--- Records for processing ---
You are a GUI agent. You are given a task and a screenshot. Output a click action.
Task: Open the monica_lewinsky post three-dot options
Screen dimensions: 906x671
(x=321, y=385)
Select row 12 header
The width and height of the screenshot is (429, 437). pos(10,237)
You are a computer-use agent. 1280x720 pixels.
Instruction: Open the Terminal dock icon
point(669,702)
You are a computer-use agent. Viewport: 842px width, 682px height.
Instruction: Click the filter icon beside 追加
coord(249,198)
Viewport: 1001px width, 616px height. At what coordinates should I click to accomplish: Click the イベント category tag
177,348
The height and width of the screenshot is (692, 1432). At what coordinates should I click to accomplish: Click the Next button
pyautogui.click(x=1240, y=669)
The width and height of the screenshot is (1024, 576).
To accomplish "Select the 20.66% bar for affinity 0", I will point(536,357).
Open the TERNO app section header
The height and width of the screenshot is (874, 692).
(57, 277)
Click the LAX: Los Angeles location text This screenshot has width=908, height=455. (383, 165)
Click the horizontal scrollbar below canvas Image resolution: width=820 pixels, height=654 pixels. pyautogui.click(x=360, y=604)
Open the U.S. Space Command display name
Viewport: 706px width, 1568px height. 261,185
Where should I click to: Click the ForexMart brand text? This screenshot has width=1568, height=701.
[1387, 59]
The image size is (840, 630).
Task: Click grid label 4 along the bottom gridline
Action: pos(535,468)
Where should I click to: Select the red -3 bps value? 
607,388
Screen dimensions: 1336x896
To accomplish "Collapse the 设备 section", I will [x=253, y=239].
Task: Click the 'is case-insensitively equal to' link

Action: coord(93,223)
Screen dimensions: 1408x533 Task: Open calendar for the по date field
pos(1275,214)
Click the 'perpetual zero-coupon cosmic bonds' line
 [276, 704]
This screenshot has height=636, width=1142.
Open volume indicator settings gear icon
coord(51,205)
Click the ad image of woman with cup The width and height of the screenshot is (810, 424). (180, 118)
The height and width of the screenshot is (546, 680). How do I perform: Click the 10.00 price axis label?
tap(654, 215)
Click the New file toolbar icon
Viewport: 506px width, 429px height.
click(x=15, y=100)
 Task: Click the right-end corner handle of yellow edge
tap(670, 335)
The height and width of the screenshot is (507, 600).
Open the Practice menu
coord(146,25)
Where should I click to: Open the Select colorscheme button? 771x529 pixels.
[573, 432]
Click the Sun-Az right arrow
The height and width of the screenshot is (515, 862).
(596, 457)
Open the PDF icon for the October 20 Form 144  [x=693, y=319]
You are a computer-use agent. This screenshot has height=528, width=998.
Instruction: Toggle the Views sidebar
---
__Exercise requirements__
Without changing anything, repeat every record above.

__Result of the exercise__
You are a GUI agent. You are given a task and a screenshot. Output a click action.
Task: Open the monica_lewinsky post three-dot options
Screen dimensions: 906x671
(x=321, y=385)
Select row 12 header
The width and height of the screenshot is (429, 437). pos(10,237)
You are a computer-use agent. 1280x720 pixels.
Instruction: Open the Terminal dock icon
point(669,702)
You are a computer-use agent. Viewport: 842px width, 682px height.
Instruction: Click the filter icon beside 追加
coord(249,198)
Viewport: 1001px width, 616px height. At what coordinates should I click to accomplish: Click the イベント category tag
177,348
The height and width of the screenshot is (692, 1432). At what coordinates should I click to accomplish: Click the Next button
pyautogui.click(x=1240, y=669)
The width and height of the screenshot is (1024, 576).
To accomplish "Select the 20.66% bar for affinity 0", I will point(536,357).
Open the TERNO app section header
The height and width of the screenshot is (874, 692).
(57, 277)
Click the LAX: Los Angeles location text This screenshot has width=908, height=455. (383, 165)
Click the horizontal scrollbar below canvas Image resolution: width=820 pixels, height=654 pixels. pyautogui.click(x=360, y=604)
Open the U.S. Space Command display name
Viewport: 706px width, 1568px height. 261,185
Where should I click to: Click the ForexMart brand text? This screenshot has width=1568, height=701.
[1387, 59]
The image size is (840, 630).
Task: Click grid label 4 along the bottom gridline
Action: pos(535,468)
Where should I click to: Select the red -3 bps value? 
607,388
Screen dimensions: 1336x896
To accomplish "Collapse the 设备 section", I will [x=253, y=239].
Task: Click the 'is case-insensitively equal to' link

Action: coord(93,223)
Screen dimensions: 1408x533 Task: Open calendar for the по date field
pos(1275,214)
Click the 'perpetual zero-coupon cosmic bonds' line
 [276, 704]
This screenshot has height=636, width=1142.
Open volume indicator settings gear icon
coord(51,205)
Click the ad image of woman with cup The width and height of the screenshot is (810, 424). (180, 118)
The height and width of the screenshot is (546, 680). How do I perform: Click the 10.00 price axis label?
tap(654, 215)
Click the New file toolbar icon
Viewport: 506px width, 429px height.
click(x=15, y=100)
 Task: Click the right-end corner handle of yellow edge
tap(670, 335)
The height and width of the screenshot is (507, 600).
Open the Practice menu
coord(146,25)
Where should I click to: Open the Select colorscheme button? 771x529 pixels.
[573, 432]
Click the Sun-Az right arrow
The height and width of the screenshot is (515, 862).
(596, 457)
Open the PDF icon for the October 20 Form 144  [x=693, y=319]
You are a computer-use agent. This screenshot has height=528, width=998.
Instruction: Toggle the Views sidebar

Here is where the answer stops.